• WHAT YOU SHOULD DO
Return the following from the records below: each line, word for word, starting with the line that contains "Where should I click to: Click the Slide" and going on through the line that contains "Given: Select the Sòng bài tab", with nothing outside that range.

• SUPPLIED DATA
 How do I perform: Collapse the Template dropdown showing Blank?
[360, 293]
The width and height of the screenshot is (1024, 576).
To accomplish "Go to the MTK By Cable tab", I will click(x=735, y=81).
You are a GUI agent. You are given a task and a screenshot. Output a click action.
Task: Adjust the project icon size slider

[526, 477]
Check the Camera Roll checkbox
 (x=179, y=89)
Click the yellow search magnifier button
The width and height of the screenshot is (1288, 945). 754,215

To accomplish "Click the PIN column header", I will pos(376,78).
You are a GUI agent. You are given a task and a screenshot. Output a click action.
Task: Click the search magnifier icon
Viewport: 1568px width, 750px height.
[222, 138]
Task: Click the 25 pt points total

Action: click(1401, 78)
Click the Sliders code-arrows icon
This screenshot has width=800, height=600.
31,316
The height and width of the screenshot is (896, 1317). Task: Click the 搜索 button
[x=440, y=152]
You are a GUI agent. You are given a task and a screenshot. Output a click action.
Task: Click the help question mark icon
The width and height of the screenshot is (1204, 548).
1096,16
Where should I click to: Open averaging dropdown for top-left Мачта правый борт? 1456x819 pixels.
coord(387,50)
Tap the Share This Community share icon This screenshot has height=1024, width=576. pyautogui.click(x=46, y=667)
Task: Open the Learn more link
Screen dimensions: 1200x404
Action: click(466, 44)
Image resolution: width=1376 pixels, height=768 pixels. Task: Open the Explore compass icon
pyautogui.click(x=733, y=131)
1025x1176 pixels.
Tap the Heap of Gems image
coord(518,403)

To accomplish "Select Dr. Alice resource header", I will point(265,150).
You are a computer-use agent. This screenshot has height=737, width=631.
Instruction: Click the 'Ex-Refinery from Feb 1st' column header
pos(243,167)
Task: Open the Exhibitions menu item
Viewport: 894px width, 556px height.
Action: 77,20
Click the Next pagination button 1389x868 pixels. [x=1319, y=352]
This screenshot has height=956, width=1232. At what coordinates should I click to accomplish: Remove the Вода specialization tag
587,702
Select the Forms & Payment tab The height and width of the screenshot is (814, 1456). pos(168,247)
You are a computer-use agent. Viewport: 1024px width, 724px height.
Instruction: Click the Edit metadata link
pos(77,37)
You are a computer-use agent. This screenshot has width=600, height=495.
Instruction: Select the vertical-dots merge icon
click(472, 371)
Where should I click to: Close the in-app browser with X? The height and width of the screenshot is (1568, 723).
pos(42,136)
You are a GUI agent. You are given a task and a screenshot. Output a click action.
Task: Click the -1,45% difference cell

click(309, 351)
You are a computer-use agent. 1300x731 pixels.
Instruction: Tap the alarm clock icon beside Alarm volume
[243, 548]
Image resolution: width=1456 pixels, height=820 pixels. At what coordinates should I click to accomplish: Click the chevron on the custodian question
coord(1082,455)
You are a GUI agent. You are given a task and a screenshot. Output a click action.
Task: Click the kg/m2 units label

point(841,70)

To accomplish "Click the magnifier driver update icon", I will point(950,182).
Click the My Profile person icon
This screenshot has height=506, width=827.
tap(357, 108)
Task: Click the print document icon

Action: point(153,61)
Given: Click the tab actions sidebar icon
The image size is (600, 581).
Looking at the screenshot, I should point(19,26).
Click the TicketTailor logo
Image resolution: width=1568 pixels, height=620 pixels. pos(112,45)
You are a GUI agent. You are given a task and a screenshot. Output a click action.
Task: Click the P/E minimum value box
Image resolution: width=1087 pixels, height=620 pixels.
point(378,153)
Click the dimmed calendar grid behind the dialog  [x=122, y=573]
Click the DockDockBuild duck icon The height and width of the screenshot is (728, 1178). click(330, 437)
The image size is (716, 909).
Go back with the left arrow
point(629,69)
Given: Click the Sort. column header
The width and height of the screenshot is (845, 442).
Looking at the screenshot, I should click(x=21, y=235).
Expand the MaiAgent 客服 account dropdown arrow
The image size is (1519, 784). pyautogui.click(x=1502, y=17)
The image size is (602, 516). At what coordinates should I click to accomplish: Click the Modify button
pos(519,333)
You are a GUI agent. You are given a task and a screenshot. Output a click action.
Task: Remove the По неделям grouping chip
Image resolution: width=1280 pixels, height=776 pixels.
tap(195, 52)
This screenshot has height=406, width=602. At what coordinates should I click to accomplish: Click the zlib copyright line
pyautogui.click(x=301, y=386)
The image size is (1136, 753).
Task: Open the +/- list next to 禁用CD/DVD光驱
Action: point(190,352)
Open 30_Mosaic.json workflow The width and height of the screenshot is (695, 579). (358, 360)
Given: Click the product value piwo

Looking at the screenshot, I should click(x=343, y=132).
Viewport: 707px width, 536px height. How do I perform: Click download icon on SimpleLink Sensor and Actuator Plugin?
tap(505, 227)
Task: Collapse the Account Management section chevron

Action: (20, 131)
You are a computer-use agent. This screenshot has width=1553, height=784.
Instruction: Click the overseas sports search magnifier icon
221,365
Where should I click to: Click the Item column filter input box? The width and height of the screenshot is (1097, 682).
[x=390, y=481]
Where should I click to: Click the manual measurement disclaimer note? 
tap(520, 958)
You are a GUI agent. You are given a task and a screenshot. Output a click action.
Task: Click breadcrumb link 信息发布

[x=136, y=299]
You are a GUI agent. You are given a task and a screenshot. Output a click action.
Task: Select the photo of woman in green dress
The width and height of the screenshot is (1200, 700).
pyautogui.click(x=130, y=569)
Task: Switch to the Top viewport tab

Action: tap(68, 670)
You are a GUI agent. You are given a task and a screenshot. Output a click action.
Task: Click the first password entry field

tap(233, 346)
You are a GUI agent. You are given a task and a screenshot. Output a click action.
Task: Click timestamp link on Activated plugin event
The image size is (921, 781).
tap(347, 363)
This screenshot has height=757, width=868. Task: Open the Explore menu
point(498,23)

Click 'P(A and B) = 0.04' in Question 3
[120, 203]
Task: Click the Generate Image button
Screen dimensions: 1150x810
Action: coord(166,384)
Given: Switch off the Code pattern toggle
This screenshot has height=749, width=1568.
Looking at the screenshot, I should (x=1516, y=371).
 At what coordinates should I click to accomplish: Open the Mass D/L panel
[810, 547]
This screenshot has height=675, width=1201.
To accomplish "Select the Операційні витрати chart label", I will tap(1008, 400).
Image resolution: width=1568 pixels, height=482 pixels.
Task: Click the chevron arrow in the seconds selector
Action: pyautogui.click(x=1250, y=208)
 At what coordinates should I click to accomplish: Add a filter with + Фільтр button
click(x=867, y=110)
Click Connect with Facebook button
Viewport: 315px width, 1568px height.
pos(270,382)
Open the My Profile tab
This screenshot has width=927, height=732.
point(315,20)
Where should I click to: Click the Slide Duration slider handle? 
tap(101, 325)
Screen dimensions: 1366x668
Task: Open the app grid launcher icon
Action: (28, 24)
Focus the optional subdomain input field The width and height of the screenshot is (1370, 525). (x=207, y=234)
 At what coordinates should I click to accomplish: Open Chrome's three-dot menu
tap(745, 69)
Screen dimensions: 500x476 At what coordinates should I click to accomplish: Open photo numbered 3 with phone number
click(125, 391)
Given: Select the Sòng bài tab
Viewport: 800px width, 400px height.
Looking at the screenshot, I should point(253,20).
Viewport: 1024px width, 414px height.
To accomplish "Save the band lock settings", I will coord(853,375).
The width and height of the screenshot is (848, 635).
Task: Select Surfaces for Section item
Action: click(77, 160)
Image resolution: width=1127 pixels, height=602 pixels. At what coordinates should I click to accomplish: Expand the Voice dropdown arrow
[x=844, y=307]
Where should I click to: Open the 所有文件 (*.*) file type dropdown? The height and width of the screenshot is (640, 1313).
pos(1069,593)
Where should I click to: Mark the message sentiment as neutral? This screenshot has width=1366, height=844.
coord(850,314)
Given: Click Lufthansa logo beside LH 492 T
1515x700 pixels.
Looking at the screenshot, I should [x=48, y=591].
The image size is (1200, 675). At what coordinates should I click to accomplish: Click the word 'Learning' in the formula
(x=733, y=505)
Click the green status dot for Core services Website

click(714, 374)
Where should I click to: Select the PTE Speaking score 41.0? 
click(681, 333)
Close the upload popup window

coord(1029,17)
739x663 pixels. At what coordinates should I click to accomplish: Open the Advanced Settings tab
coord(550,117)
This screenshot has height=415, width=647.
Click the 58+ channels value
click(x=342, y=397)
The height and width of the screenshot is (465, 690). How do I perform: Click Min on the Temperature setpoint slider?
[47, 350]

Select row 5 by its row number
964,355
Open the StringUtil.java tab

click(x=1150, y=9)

• ANSWER SPACE
Where should I click to: Click the Slide Duration slider handle? 
tap(101, 325)
Screen dimensions: 1366x668
Task: Open the app grid launcher icon
Action: (28, 24)
Focus the optional subdomain input field The width and height of the screenshot is (1370, 525). (x=207, y=234)
 At what coordinates should I click to accomplish: Open Chrome's three-dot menu
tap(745, 69)
Screen dimensions: 500x476 At what coordinates should I click to accomplish: Open photo numbered 3 with phone number
click(125, 391)
Given: Select the Sòng bài tab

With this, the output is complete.